O Senado pautou para terça-feira (30) a análise de uma Proposta de Emenda à Constituição (PEC) que concede aposentadoria especial a agentes comunitários de saúde. O texto, considerado de alto impacto fiscal, pode custar ao menos R$ 28 bilhões aos cofres públicos.
A PEC, que garante aposentadoria integral a agentes comunitários de saúde e agentes de combate a endemias, foi aprovada pelo plenário da Câmara dos Deputados em outubro do ano passado e recebeu o aval da Comissão de Constituição e Justiça (CCJ) do Senado em 10 de junho. Segundo a proposta, a idade de aposentadoria será de 57 anos para mulheres e 60 anos para homens, mediante 25 anos de contribuição e atividade.
Ministérios da Fazenda e do Planejamento e Orçamento informaram que a matéria amplia a insuficiência financeira dos regimes de previdência em R$ 3 bilhões por ano. O Ministério da Previdência Social declarou que o déficit no regime geral e nos regimes próprios será de cerca de R$ 28 bilhões, além de aumento de gastos de R$ 24 bilhões nos próximos dez anos.

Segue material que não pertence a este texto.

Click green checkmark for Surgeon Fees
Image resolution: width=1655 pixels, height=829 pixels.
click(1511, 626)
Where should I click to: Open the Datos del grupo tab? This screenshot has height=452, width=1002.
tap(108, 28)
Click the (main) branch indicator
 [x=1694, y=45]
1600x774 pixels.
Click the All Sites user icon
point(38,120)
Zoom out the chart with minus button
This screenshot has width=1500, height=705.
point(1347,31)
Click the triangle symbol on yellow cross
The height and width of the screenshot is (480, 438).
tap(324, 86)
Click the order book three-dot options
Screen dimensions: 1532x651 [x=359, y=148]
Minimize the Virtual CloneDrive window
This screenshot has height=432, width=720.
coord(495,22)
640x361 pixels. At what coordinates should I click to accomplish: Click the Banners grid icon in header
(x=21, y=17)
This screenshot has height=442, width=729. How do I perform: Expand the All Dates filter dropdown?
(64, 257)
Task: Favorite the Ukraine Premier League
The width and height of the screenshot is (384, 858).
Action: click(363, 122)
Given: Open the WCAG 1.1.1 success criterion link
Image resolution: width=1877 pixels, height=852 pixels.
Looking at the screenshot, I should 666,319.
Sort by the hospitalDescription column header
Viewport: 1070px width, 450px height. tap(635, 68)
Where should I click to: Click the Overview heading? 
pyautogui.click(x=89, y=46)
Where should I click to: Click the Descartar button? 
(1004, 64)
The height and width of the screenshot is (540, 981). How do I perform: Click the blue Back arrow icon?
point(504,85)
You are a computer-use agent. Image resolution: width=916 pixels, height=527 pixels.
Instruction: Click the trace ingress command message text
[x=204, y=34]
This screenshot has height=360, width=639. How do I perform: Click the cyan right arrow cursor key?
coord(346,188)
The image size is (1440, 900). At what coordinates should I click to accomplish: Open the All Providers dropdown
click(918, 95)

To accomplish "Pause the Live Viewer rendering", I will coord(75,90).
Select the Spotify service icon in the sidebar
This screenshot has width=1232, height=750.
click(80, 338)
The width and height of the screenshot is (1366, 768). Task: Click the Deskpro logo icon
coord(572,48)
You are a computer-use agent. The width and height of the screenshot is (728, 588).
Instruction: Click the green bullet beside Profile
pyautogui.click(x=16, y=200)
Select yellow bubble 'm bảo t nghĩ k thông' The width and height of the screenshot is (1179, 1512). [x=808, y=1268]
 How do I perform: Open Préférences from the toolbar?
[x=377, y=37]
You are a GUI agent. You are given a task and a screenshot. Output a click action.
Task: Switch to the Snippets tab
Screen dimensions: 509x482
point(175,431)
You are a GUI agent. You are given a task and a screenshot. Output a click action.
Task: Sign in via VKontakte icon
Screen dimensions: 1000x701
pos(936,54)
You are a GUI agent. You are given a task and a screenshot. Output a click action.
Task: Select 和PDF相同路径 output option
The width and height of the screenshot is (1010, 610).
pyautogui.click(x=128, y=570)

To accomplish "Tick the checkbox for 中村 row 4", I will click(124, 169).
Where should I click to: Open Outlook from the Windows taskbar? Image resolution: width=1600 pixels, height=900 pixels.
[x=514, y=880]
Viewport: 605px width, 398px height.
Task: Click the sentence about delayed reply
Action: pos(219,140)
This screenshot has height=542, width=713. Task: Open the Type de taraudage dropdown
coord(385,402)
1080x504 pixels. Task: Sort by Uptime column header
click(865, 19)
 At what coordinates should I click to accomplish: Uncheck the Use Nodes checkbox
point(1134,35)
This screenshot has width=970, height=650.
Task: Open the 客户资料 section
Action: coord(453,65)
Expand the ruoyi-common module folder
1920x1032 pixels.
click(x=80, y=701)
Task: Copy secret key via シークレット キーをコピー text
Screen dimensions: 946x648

A proposta prevê regras de transição até 2041 para quem iniciou a atividade antes da promulgação da mudança. Para agentes já na ativa com 25 anos de contribuição até 2030, será garantida aposentadoria especial com idade mínima de 50 anos para mulheres e 52 para homens, com acréscimos de dois anos a cada cinco anos.